■ Document segment
======

III. Windchill Strategy Considerations
We are implementing a new strategy to capitalize on an Internet-based, business-to-business market opportunity known as Collaborative Product Commerce (CPC). It may be that our assumptions about the CPC market opportunity are wrong, which could adversely affect our results
We have identified CPC as a new market opportunity for us, and have devoted significant resources toward capitalizing on that opportunity. CPC solutions include software and services that utilize Internet technologies to permit employees, customers, suppliers and others to collaboratively develop, build and manage products throughout their entire lifecycle. Because the market for software products that allow companies to collaborate on product information on an enterprise-wide level is newly emerging and because companies have not traditionally linked customers and suppliers in this process directly, we cannot be certain as to the size of this market, whether it will grow, or whether companies will elect to utilize our products rather than attempt to develop applications internally or through other sources.
In addition, companies that have already invested substantial resources in other methods of sharing product information in the design-through-manufacture process may be reluctant to adopt a new approach that may replace, limit or compete with their existing systems or methods. We expect that we will continue to need to pursue intensive marketing and sales efforts to educate prospective customers about the uses and benefits of our products. Demand for and market acceptance of our products will be affected by the success of these efforts.

======

■ Data extract
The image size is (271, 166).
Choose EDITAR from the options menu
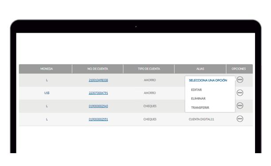(x=196, y=90)
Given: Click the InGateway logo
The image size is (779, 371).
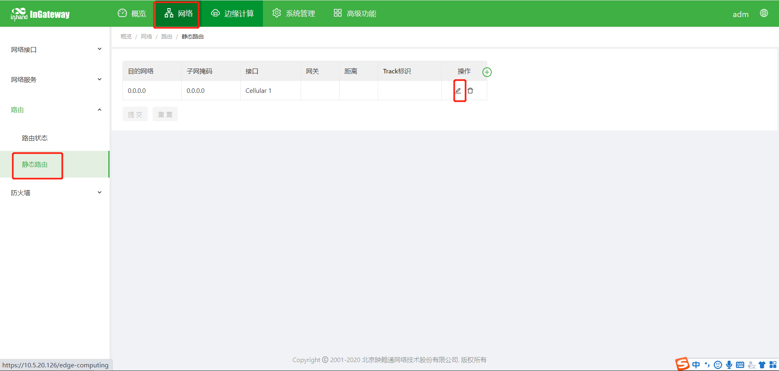Looking at the screenshot, I should click(x=41, y=13).
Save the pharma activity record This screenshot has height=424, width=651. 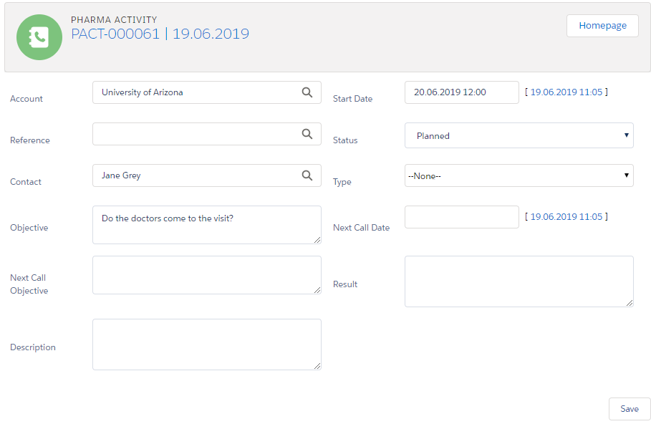click(629, 409)

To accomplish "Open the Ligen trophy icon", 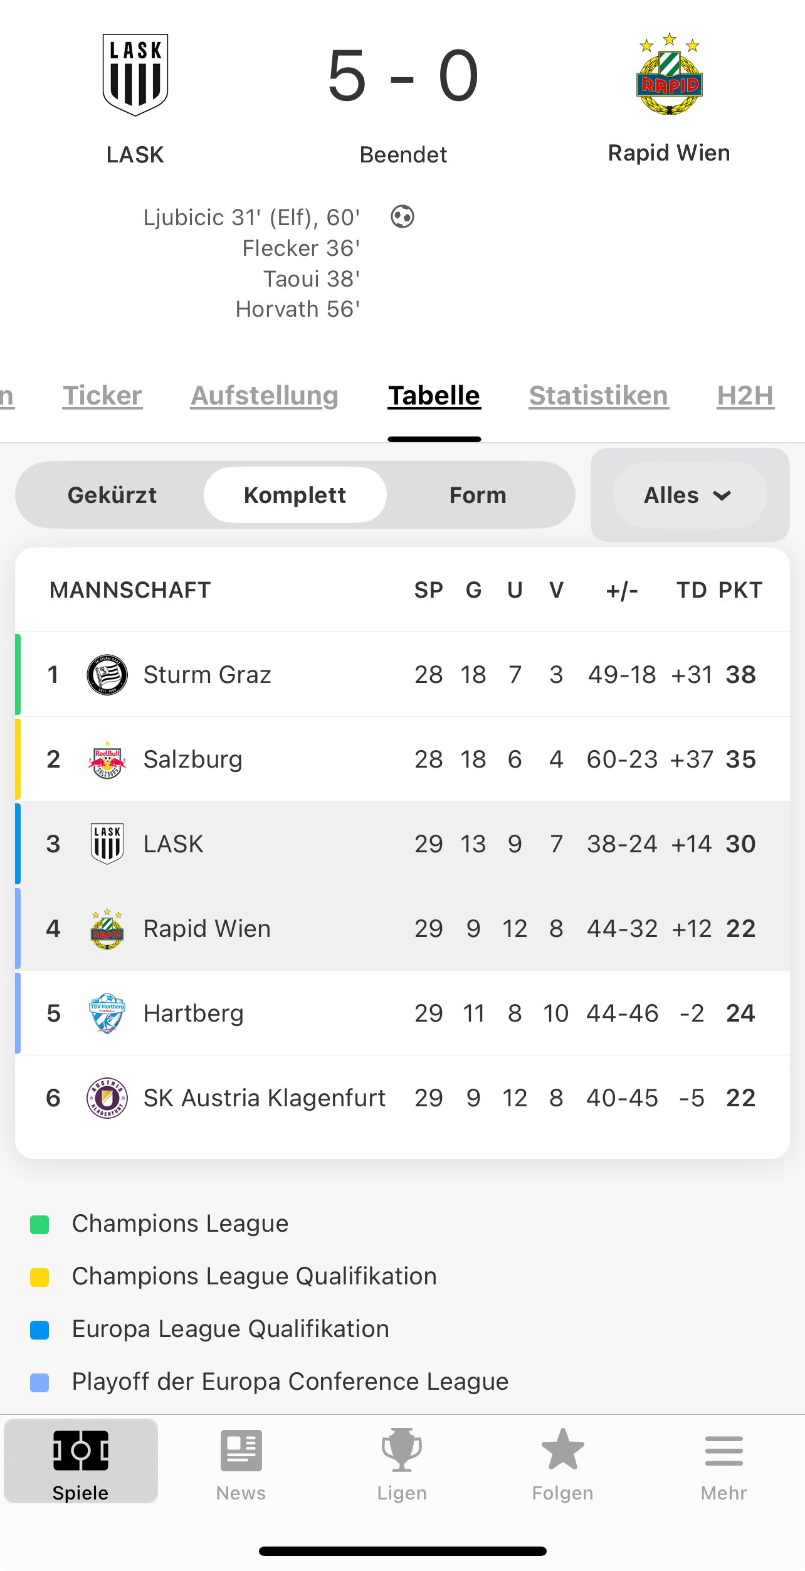I will (402, 1450).
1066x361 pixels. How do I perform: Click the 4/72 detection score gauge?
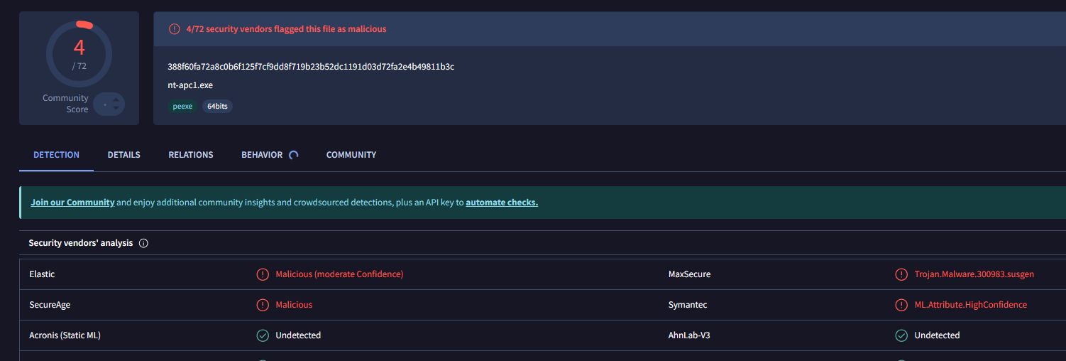[79, 54]
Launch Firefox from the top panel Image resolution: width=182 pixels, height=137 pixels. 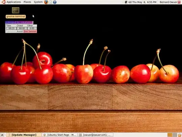coord(46,2)
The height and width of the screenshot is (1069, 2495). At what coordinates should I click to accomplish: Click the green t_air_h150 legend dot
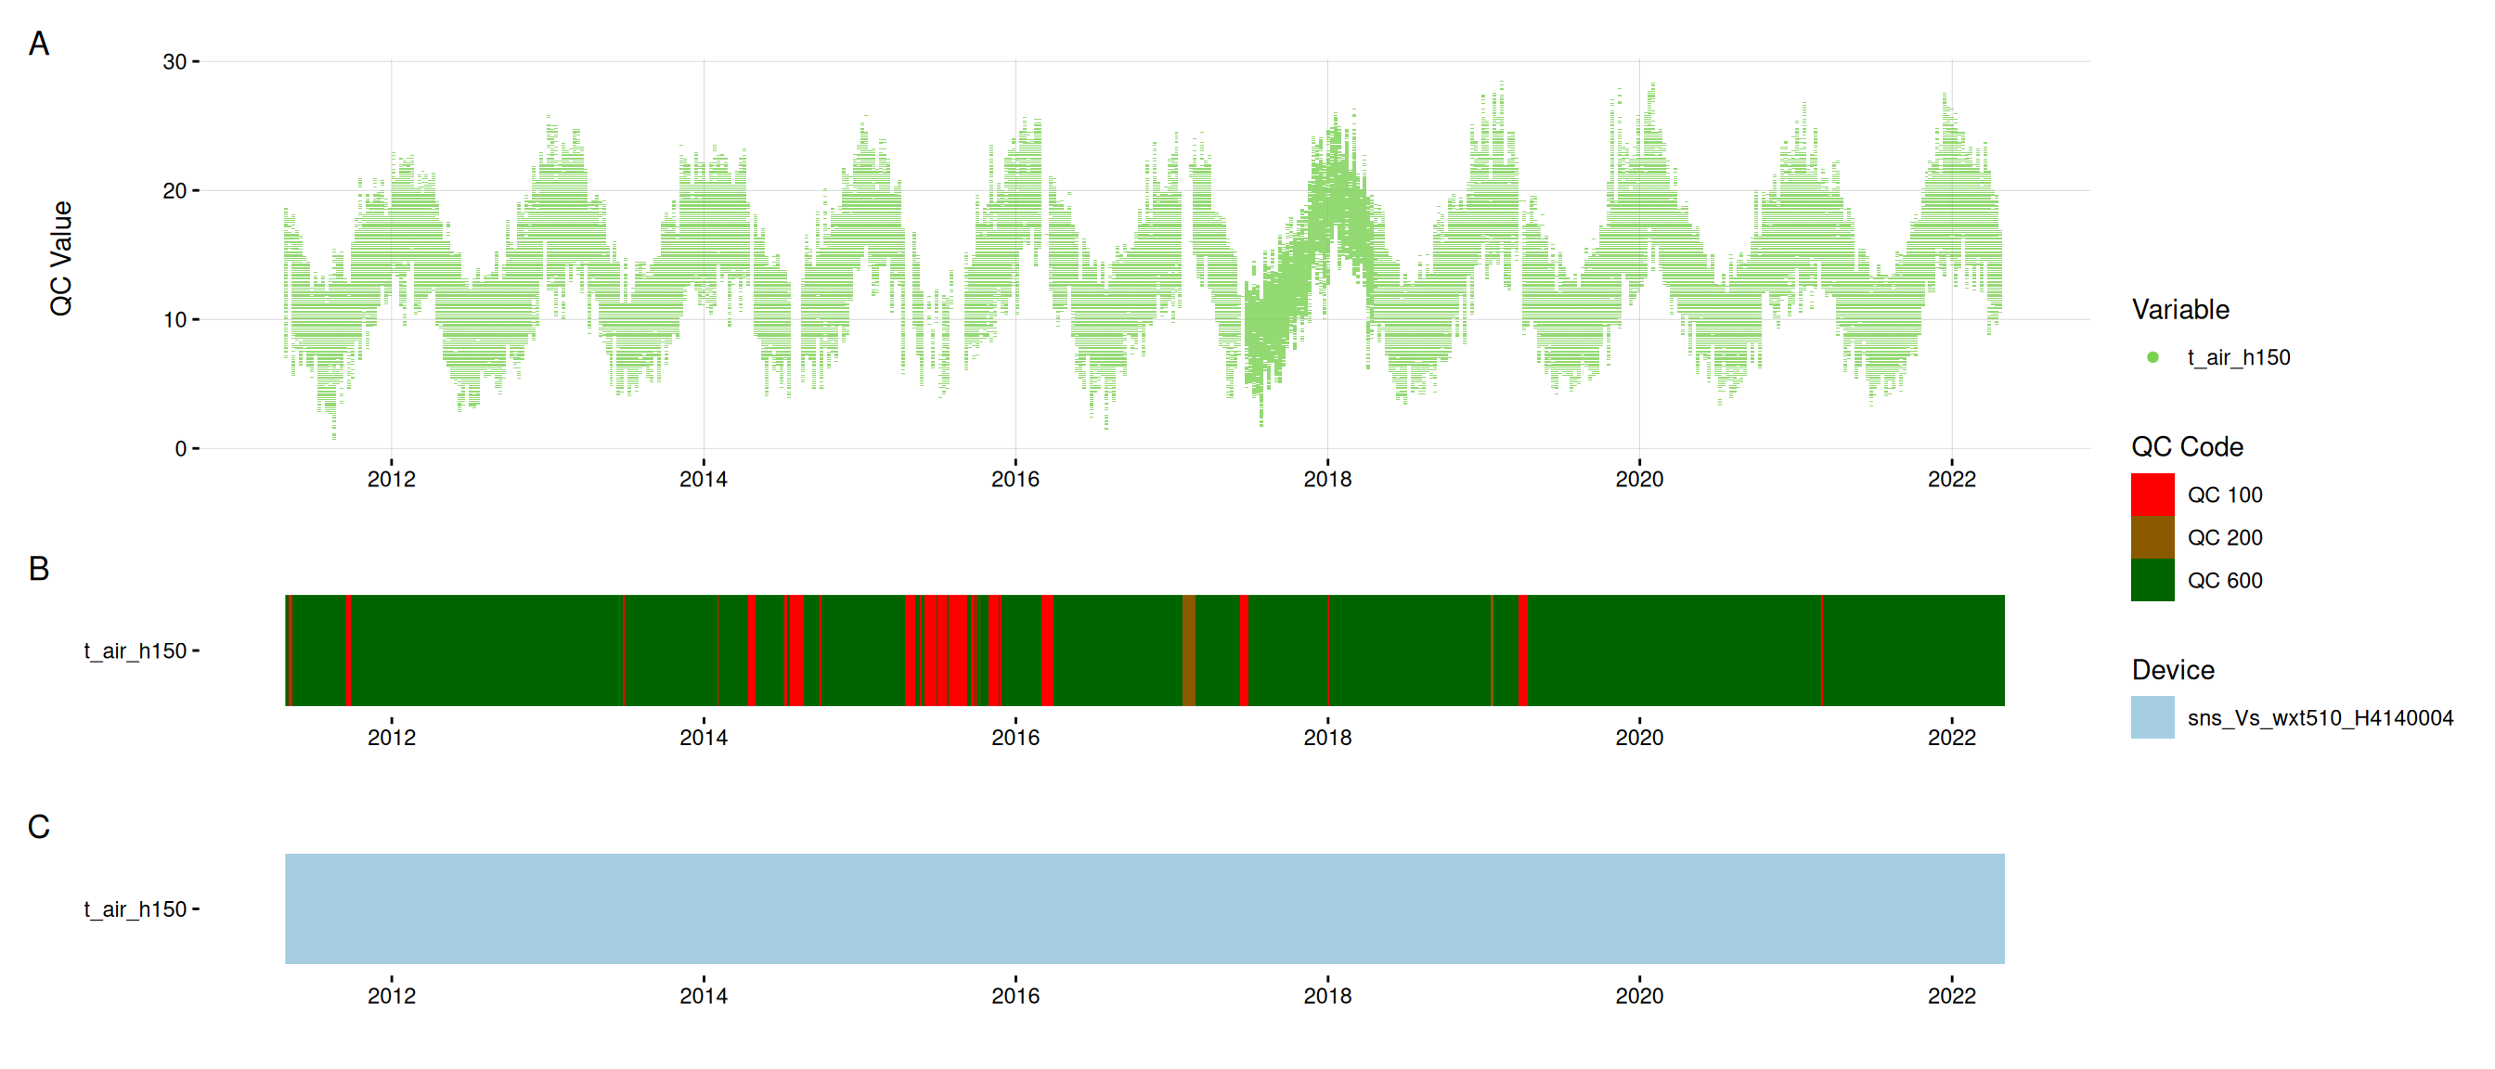[x=2152, y=357]
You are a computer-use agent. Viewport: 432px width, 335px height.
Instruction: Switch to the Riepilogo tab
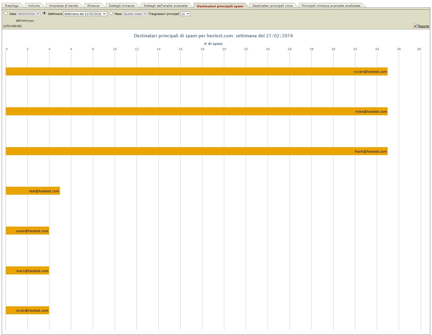click(12, 6)
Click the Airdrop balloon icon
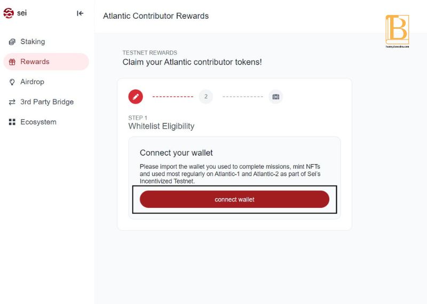Screen dimensions: 427x304 12,82
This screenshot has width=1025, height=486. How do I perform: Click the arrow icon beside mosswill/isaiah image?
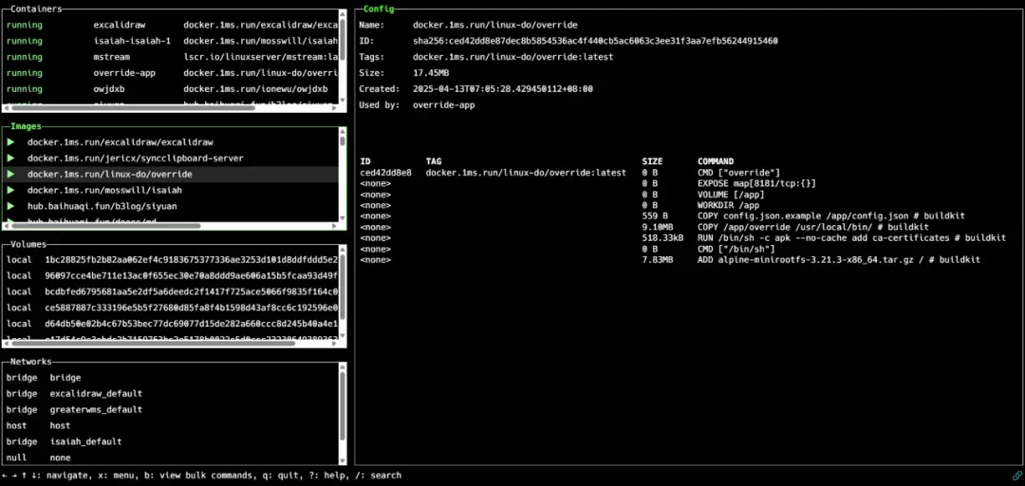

======

■ Problems to solve
**a)** Answer these questions from the Windchill strategy text, one line per answer, labeled (i), (ii), (iii):
(i) What is the full name of the market opportunity abbreviated CPC?
(ii) Which groups do CPC solutions permit to collaboratively develop, build and manage products?
(iii) Which companies may be reluctant to adopt a new approach?
**b)** Put this sentence from the Windchill strategy text into Spanish: "Demand for and market acceptance of our products will be affected by the success of these efforts."
**c)** Write the next part of the Windchill strategy text, continuing from its last sentence.

■ Outputs by task
**a)**
(i) Collaborative Product Commerce.
(ii) Employees, customers, suppliers and others.
(iii) Companies that have already invested substantial resources in other methods of sharing product information in the design-through-manufacture process.

**b)** La demanda de nuestros productos y su aceptación en el mercado se verán afectadas por el éxito de estos esfuerzos.

**c)**
Our Windchill software, which is central to our CPC strategy, is relatively new and is not yet well established in the marketplace
The success of our CPC strategy will depend in large part on the ability of our Windchill solutions to meet customer expectations, especially with respect to:
| · | measuring and understanding the benefits of Windchill, including return on investment and value creation; |
| · | full capability, functionality and performance; |
| · | ability to support a large, diverse and geographically dispersed user base; and |
| · | quality and efficiency of the services we perform relating to implementation and customization. |
The software is still relatively new. If our customers cannot successfully deploy large-scale implementation projects or if they determine that we or our partners are unable to accommodate large-scale deployments, our operating results may be affected.
In addition, implementing a Windchill software solution on an enterprise level takes longer and requires greater expertise than does installing our other products. Our Windchill software must integrate with existing computer systems and software programs used by our customers and their partners. Because we are one of the first companies to offer a CPC solution, many customers will be facing these integration issues for the first time, particularly in the context of collaborating with members of the extended enterprise, including customers and supply chain partners. Our customers could become dissatisfied with our products or services if integrations prove to be difficult, costly or time consuming, and our operating results may be affected.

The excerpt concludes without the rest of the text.